-- Data shown follows --

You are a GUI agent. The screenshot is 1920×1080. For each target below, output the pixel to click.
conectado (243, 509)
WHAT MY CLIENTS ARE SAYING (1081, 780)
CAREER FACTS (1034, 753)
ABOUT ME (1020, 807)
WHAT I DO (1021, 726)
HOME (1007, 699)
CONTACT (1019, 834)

-- Data shown concluded --

Problem details: Start copying at the line that contains "WHAT MY CLIENTS ARE SAYING (1081, 780)" and stop after the last line of the records, keeping every line exactly.

Reply to the exercise:
WHAT MY CLIENTS ARE SAYING (1081, 780)
CAREER FACTS (1034, 753)
ABOUT ME (1020, 807)
WHAT I DO (1021, 726)
HOME (1007, 699)
CONTACT (1019, 834)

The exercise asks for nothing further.